Ein Rathaus könnte es bereits 1304 gegeben haben, über sein Aussehen ist nichts bekannt. Wie die Schule wird es erst wieder zu Anfang des 16. Jahrhunderts erwähnt. Den Zustand O.s zeigt ein Gemälde des Malers Philipp Böckling vom Jahr 1751 (Abb. bei Leuschner [Hg.], Osterode [unter (8)], S. 266).

(5) Fernhandel spielte für O. keine Rolle, auch wenn O.er Kaufleute die Messen in Frankfurt am Main, Leipzig oder Braunschweig besuchten. Das direkte Umland von O. war durch eine Landwehr geschützt. 1447 erhielt O. das in der Landwehr gelegene Dorf Ührde übertragen. Zu O. gehörte auch der 1473 erwähnte Ort Freiheit, der direkt unter dem Burgberg lag. Bündnisverträge (Tohopesaten) als Ausdruck selbständiger städtischer Politik ging die Stadt 1293 mit Göttingen, Duderstadt, Northeim und Münden ein und 1426 mit Göttingen, Goslar, Magdeburg, Braunschweig, Halle, Hildesheim, Halberstadt, Quedlinburg, Aschersleben, Einbeck, Hannover, Helmstedt und Northeim. Um dieselbe Zeit – 1427 – wurde O. Hansestadt, ließ sich in dieser Funktion aber zumeist vom Vorort des sächsischen Quartiers, Braunschweig, vertreten; seit 1557 wurde ihre Hansezugehörigkeit in den Quellen nicht mehr erwähnt. In dem kleinen Fürstentum Grubenhagen war O. zusammen mit Einbeck auf den Ständeversammlungen vertreten, beide waren an den dynastischen Teilungen 1402 und 1481 sowie an innerfamiliären Streitschlichtungen beteiligt. 1405 nahm O. an einer Tagfahrt in Göttingen zwischen Herzog Ernst, dem Ldgf.en von Hessen und der Stadt Goslar teil. Immer wieder musste der O.er Rat den Hzg.en finanziell beispringen, auch einzelne Bürger liehen Geld.

(6) Vom 14. bis zum Ende des 16. Jahrhunderts fungierte, wenn auch mit Unterbrechungen, O. als Residenzstadt. Mit dem Tod des letzten Grubenhagener Fürsten Philipp II. 1596 gab es keinen Hof mehr in O., doch existierte die Kanzlei für das vormalige Fürstentum bis 1689 fort. Über die Verflechtung des Hofs mit der Einwohnerschaft der wirtschaftlich phasenweise prosperierenden Stadt weiß man so gut wie nichts, doch dürften sie eng gewesen sein. Von Aufständen gegen den Stadtherrn verlautet nichts.

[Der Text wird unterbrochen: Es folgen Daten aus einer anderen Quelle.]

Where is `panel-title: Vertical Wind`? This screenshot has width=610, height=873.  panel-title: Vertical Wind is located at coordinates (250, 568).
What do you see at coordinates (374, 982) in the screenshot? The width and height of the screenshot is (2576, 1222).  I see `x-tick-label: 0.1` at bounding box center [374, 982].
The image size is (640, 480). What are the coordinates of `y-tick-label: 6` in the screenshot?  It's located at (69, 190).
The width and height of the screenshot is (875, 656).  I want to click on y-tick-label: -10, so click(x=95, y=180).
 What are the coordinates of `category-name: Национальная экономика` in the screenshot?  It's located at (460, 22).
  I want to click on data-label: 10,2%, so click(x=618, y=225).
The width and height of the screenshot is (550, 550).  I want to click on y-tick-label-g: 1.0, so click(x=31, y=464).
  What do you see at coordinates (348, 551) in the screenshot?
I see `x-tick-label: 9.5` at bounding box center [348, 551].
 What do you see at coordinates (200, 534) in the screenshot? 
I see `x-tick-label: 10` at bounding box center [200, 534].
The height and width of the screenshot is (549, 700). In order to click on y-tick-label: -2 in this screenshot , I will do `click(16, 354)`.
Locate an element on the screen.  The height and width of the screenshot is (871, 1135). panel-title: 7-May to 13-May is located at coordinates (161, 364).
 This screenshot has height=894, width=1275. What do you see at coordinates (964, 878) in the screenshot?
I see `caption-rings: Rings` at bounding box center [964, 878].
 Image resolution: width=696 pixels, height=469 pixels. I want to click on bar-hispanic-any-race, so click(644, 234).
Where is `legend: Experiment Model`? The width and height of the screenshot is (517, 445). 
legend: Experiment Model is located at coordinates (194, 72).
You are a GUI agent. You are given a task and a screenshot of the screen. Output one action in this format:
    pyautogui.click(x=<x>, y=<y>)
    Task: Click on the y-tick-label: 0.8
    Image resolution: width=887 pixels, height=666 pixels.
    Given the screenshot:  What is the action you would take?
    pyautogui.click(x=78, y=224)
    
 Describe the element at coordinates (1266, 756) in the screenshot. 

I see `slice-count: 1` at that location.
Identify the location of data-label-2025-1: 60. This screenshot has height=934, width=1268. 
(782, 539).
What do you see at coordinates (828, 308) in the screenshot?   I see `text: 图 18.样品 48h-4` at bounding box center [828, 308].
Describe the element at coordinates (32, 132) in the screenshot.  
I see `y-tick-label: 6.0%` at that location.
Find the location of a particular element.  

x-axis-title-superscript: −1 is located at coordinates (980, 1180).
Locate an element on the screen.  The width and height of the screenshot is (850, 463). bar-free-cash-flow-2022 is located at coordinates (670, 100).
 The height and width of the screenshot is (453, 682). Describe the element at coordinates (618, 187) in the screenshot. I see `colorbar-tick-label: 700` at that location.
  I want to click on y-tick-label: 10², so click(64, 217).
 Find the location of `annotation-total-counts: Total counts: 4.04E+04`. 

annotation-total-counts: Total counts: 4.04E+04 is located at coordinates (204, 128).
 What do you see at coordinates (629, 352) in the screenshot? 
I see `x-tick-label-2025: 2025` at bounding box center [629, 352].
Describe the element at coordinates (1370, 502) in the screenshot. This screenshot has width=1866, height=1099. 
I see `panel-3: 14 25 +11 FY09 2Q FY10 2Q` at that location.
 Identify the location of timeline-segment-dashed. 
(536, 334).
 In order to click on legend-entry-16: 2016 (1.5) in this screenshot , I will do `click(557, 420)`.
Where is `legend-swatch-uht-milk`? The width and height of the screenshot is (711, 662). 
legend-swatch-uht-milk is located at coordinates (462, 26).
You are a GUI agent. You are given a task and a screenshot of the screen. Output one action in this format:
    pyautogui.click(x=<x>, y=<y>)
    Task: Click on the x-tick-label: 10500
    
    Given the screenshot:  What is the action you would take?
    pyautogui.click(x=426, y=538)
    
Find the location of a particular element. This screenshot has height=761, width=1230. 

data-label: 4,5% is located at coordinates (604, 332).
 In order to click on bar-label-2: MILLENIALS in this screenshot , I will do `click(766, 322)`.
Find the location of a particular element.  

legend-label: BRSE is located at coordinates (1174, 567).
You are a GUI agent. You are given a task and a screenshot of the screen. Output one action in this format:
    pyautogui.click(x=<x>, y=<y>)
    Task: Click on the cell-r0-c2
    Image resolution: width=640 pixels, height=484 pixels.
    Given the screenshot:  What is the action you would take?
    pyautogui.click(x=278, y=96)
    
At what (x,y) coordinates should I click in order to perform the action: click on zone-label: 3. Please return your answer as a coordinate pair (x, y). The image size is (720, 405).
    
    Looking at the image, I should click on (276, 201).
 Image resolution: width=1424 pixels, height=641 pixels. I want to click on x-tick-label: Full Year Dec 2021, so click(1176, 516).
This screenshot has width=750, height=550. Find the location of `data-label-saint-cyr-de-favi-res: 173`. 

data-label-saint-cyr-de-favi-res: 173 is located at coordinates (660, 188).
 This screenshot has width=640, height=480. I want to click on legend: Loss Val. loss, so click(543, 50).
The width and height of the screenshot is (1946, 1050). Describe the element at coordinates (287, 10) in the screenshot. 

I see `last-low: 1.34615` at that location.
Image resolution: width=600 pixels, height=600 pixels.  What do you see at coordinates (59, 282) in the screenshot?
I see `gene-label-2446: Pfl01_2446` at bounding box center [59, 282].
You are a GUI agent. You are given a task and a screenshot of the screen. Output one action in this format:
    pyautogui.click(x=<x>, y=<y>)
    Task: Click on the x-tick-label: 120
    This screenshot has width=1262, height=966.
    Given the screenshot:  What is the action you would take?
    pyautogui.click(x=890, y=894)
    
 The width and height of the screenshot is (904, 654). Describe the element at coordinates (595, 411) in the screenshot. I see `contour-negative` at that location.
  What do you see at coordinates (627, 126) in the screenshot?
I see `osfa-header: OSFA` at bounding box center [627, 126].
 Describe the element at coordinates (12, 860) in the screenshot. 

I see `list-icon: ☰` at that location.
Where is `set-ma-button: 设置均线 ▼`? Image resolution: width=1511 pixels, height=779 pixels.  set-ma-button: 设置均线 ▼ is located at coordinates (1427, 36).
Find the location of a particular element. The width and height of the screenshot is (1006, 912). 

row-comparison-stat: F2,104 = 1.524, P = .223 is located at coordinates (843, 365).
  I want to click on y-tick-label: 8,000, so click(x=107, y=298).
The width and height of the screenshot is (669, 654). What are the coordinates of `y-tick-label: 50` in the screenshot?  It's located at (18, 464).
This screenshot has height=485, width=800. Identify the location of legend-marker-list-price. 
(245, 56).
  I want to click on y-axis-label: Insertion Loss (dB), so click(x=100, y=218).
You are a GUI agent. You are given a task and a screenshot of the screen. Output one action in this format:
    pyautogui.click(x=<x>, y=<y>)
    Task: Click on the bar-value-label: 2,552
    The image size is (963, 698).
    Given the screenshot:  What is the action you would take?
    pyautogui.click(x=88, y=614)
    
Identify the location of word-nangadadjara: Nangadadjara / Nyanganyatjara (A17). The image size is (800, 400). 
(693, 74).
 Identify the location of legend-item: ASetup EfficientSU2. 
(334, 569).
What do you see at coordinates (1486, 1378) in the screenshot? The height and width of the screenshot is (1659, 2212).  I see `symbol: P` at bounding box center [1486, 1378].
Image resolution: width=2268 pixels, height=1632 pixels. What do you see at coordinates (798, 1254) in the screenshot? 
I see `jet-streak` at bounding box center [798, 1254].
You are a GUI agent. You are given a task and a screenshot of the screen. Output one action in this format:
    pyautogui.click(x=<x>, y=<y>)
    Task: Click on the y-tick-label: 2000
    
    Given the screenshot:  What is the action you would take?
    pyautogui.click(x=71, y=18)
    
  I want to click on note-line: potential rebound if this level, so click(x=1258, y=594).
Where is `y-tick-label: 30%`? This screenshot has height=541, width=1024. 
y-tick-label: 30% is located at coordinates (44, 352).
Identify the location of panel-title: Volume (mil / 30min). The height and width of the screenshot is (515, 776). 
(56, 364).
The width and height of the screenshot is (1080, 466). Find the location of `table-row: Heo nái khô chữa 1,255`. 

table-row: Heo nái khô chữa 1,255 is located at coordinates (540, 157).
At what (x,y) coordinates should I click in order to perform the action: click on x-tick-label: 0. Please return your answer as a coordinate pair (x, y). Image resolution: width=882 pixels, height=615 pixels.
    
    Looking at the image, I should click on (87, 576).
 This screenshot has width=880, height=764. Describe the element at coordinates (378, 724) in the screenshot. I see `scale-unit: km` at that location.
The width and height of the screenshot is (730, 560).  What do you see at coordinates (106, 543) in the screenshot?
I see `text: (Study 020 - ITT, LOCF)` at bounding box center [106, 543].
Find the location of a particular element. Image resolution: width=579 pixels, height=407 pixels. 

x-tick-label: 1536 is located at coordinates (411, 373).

(7) An erster Stelle steht die Überlieferung des Stadtarchivs Osterode. Teile der Urkunden und Akten der geistlichen Einrichtungen finden sich im Niedersächsischen Staatsarchiv Wolfenbüttel (z. B. Bestand 32 Slg. 104: St. Jacobi), desgleichen auch im Landesarchiv Hannover (Cal. Or. 100: Osterode St Jacobi). Als erzählende Quelle ist die Chronik des Stadtsekretärs und 1647–1683 amtierenden Bürgermeisters Heinrich Wendt (1608–1685) zu nennen: Wendt, Heinrich: Geschichte des Welfenfürstentums Grubenhagen, des Amtes und der Stadt Osterode, bearb. von Jörg Leuschner, Hildesheim 1988.

(8)Pischke, Gudrun: Osterode im Mittelalter. Werden und Wachsen einer alten Stadt, in: Osterode – Welfensitz und Bürgerstadt im Wandel der Jahrhunderte, hg. von Jörg Leuschner, Hildesheim 1993. – Pischke, Gudrun: Osterode, von den Anfängen bis zur Übertragung des Goslarer Stadtrechts, in: Südniedersachsen. Zeitschrift für Regionale Forschung und Heimatpflege 22 (1994) S. 65–73. – Ohainski, Uwe, Udolph, Jürgen: Die Ortsnamen des Landkreises Osterode, Bielefeld 2000 (Niedersächsisches Ortsnamenbuch II = Veröffentlichungen des Instituts für Historische Landesforschung der Universität Göttingen, 40). – Niedersächsisches Klosterbuch, Bd. 3, hg. von Josef Dolle, Bielefeld 2012 (Veröffentlichungen des Instituts für Historische Landesforschung der Universität Göttingen, 56,3).